3. We can respond much faster to your posts if you include the following information:

CLICK HERE FOR IMPORTANT INFORMATION TO INCLUDE IN YOUR POST

Answering your own posts (e.g. attempting to "bump" your topic) drops your topic from the list of unanswered threads, so it may actually receive less views.
Post Reply
DDon
Posts: 20
Joined: Sat Aug 06, 2016 1:41 pm

Extract ID from list

Post by DDon » Fri Nov 02, 2018 7:02 am

Firefox ESR 52.9 iMacro 8.9.7 Windows 10 64 bit

Is there anyway that I can extract the list data-ad-id? I do wish to extract one by one if possible.

Thank you.

Image
Attachments
hcScTYN.png
Screenshot
Last edited by DDon on Fri Nov 02, 2018 4:16 pm, edited 1 time in total.
chivracq
Posts: 7722
Joined: Sat Apr 13, 2013 1:07 pm
Location: Amsterdam (NL)

Re: Extract ID from list

Post by chivracq » Fri Nov 02, 2018 7:46 am

DDon wrote:

Code: Select all

Firefox ESR 52.9 iMacro 8.9.7 Windows 10 64 bit
Is there anyway that I can extract the list data-ad-id? I do wish to extract one by one if possible.

Thank you.

Image
Beh, yeah, probably, what have you tried, what is the Pb...?
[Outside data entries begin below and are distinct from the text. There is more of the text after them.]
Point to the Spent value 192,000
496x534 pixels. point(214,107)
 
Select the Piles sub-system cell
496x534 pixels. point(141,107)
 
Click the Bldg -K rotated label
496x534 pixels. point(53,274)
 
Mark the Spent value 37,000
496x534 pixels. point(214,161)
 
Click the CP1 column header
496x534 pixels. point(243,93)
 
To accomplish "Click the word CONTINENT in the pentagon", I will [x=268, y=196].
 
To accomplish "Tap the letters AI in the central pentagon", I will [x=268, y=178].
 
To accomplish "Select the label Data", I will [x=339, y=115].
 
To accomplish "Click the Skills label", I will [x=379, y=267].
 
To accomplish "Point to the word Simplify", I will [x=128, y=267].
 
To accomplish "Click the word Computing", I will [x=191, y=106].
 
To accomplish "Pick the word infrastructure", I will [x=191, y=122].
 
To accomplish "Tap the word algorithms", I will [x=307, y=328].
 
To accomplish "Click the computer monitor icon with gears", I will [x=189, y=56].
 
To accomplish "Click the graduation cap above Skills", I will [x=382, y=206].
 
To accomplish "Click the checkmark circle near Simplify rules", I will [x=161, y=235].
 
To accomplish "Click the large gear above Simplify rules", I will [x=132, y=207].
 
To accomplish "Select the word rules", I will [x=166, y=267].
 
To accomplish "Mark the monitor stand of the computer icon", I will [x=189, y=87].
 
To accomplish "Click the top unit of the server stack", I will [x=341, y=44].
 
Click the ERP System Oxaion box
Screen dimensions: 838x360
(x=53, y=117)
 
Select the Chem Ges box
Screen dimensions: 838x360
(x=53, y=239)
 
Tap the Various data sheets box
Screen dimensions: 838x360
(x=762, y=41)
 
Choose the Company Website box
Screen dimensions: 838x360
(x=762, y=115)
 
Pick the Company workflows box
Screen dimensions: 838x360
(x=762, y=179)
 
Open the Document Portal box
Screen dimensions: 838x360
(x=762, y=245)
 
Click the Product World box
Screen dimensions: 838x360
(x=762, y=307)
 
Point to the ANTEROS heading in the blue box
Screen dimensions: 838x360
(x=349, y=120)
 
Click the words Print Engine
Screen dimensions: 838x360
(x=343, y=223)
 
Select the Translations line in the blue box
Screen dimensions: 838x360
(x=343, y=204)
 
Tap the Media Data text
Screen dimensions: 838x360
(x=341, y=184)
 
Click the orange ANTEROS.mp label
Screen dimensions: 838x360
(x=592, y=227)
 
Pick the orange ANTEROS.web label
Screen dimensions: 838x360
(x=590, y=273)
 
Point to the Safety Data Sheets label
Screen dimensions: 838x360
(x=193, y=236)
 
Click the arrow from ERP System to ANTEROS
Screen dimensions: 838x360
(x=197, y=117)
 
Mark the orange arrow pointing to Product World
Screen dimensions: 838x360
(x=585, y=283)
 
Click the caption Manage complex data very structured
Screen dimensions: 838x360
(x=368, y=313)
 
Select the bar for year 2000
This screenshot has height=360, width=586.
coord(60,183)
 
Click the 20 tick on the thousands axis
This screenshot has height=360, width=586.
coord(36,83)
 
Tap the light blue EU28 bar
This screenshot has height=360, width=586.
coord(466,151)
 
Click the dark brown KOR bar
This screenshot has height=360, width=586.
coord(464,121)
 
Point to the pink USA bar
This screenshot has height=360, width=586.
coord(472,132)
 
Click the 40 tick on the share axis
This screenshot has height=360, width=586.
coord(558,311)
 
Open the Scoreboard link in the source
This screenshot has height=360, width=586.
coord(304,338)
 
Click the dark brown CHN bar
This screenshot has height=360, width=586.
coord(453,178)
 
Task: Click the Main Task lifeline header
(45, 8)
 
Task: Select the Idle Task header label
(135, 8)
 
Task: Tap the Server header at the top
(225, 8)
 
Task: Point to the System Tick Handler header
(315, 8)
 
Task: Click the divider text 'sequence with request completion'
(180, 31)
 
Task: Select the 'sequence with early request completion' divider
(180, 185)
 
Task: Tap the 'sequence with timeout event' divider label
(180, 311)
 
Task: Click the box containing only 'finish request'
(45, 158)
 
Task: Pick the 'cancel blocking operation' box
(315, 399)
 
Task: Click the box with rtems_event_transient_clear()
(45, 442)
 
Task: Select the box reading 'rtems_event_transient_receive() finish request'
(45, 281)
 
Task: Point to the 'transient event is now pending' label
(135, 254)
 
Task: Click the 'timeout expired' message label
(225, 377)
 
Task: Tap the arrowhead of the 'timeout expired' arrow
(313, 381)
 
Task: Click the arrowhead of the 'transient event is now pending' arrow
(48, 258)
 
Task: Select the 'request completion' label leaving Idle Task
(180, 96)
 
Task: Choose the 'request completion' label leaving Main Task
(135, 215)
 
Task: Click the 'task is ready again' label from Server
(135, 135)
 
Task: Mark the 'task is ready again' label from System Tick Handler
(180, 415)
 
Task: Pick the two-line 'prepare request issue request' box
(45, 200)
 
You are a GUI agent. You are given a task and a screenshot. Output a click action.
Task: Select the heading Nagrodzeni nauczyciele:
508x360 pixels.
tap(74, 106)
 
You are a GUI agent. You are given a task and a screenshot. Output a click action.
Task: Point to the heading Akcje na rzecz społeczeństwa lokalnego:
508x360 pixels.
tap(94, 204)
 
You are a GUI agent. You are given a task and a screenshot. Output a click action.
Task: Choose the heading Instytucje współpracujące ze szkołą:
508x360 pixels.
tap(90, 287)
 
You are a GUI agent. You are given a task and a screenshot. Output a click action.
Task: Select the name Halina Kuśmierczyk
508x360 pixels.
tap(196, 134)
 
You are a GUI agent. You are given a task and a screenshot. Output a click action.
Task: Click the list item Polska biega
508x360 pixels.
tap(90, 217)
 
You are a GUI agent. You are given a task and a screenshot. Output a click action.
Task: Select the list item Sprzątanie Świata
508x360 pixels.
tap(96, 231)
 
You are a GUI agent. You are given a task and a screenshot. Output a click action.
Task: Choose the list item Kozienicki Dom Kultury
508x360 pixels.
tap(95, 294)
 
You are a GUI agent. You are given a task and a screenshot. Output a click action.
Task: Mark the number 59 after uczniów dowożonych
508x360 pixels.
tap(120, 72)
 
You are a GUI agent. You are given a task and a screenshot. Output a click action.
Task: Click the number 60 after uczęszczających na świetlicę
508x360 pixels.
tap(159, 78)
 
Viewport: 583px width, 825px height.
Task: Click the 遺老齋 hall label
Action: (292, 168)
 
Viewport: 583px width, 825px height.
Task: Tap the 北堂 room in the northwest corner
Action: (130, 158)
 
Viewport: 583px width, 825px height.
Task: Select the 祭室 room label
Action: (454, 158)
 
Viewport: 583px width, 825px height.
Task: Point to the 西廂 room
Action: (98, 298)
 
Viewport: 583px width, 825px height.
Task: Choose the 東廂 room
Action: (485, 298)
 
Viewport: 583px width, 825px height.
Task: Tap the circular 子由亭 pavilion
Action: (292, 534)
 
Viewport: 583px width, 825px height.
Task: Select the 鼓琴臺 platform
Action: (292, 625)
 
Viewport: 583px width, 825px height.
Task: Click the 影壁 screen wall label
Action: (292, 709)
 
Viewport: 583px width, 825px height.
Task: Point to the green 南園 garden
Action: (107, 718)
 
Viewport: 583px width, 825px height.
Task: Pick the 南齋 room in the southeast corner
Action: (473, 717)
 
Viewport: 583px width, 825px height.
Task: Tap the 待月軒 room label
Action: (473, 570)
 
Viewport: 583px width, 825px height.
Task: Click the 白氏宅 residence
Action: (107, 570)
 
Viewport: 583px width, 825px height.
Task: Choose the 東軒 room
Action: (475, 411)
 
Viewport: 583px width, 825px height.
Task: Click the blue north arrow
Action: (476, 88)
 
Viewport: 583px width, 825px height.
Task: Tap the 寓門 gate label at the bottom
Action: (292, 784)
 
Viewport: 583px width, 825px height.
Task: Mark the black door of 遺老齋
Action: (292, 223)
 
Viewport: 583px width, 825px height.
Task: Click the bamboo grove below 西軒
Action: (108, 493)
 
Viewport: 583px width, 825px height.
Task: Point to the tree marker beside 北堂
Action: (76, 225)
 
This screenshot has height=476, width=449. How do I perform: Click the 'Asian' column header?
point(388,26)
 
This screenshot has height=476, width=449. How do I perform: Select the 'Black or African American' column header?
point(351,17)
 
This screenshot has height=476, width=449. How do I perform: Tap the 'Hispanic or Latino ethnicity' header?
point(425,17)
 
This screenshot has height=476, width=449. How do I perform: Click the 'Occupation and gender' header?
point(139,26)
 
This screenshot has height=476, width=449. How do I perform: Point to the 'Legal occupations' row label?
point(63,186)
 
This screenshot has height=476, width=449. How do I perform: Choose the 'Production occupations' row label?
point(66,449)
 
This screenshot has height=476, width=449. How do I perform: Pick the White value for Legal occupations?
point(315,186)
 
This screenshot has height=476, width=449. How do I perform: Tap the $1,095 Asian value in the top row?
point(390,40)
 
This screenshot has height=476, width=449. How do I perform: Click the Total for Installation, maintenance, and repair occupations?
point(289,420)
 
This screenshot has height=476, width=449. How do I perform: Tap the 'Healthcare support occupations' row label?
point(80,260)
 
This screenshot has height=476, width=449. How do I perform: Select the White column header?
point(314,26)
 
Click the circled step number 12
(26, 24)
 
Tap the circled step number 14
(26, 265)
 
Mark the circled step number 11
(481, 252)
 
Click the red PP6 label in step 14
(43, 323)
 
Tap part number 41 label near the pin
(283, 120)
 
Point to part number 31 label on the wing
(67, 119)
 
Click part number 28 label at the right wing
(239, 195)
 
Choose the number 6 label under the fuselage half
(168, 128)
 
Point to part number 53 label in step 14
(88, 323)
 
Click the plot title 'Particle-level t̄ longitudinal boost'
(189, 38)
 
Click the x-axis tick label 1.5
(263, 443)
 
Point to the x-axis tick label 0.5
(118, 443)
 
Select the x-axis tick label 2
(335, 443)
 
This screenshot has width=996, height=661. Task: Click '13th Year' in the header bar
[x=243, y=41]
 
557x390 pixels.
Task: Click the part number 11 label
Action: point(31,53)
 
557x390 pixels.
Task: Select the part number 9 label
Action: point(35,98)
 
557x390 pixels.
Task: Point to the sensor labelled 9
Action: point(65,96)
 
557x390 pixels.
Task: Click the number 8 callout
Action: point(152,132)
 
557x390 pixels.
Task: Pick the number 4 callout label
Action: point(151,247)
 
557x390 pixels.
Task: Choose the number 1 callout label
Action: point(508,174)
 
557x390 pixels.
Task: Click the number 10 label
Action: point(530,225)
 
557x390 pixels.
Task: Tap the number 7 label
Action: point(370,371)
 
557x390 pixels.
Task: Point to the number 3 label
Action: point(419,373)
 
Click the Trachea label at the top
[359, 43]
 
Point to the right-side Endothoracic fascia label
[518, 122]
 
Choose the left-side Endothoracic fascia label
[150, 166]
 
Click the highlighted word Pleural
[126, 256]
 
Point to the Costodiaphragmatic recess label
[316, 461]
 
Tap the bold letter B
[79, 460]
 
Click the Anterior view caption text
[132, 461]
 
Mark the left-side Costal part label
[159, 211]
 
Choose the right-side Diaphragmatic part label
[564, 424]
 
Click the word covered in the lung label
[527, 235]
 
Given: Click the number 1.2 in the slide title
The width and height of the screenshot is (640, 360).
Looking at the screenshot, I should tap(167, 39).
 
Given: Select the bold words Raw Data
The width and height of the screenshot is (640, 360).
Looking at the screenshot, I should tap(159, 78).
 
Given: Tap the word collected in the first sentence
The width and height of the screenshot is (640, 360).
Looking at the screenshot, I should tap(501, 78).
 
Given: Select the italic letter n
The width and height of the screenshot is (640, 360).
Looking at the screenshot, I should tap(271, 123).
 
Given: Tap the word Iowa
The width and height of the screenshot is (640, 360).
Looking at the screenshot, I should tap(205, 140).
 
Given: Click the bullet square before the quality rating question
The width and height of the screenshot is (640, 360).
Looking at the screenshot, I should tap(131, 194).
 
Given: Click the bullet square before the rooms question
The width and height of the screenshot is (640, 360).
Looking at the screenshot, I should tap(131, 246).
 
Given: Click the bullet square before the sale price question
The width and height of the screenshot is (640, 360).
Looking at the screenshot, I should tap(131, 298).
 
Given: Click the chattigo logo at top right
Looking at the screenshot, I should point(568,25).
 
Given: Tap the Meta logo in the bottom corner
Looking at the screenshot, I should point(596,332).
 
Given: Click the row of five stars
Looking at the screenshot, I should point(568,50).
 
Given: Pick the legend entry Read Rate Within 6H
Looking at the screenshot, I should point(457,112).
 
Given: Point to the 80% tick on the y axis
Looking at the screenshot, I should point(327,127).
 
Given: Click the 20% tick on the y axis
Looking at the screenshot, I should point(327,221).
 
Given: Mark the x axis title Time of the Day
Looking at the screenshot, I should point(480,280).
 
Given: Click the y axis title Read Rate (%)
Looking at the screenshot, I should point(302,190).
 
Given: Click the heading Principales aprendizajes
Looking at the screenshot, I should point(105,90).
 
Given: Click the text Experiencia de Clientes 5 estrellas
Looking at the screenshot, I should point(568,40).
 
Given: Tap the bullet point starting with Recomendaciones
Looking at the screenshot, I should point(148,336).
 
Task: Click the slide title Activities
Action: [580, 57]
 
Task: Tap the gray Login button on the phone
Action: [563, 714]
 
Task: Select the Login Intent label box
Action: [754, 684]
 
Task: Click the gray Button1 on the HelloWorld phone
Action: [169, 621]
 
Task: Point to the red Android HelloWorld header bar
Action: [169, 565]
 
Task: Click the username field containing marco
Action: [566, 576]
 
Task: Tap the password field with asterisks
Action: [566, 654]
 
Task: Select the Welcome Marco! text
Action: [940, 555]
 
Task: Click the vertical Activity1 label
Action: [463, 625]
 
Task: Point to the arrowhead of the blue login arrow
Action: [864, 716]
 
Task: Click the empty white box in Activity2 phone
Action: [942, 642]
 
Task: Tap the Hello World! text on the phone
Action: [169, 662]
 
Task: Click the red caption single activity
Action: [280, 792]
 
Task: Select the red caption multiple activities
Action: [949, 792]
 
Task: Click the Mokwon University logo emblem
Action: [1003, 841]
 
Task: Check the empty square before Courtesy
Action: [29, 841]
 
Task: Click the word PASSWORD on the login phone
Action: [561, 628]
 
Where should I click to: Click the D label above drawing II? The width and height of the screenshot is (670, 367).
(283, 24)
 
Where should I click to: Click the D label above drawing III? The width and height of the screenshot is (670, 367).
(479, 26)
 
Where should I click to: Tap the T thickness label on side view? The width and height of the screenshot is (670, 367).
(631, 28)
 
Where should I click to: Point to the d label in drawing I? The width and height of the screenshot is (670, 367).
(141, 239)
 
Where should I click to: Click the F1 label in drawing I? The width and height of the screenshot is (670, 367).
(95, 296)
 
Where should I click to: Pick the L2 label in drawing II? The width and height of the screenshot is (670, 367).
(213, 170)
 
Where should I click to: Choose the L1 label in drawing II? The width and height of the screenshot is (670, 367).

And this I don't remember its Github Name, but this sexy Code-Shower is kinky to impress on Twitter but not on a TechForum, even if SOF are advertizing for it... :roll:
Simply Copy&Paste that Content into some ]CODE[ Tags in your Post, that's more useful..., I can't even find your 'data-ad-id'...
Hum, and even more useful would be a Link to that Page, or upload some HTML Saveas to your Thread...

And when posting Images, upload them directly to the Forum without using external Hosting Providers that will become commercial one day or delete all Images after a few months...

(But I will have a look anyway only after you've mentioned what you've tried and why/where you got stuck... :idea: )
=> Quick Answer to your Qt is: YES...! :D

EDIT:
Oh...!, found the 'data-ad-id' List Items, ah-ah...! :x
Hum, not sure what "one by one" now means then...!? :?
- (F)CIM = (Full) Config Info Missing: iMacros + Browser + OS with all 3 Versions...
- I usually don't even read the Question if that (required) Info is not mentioned...
- Script & URL usually help a lot for a more "educated" Help...
DDon
Posts: 20
Joined: Sat Aug 06, 2016 1:41 pm

Re: Extract ID from list

Post by DDon » Fri Nov 02, 2018 4:15 pm

This is from the Gum tree website (local selling site - www.gumtree.com.au), code is from My ads list, I am trying to help my uncle doing the semi-auto relisting as he has so many old items to sell (100+).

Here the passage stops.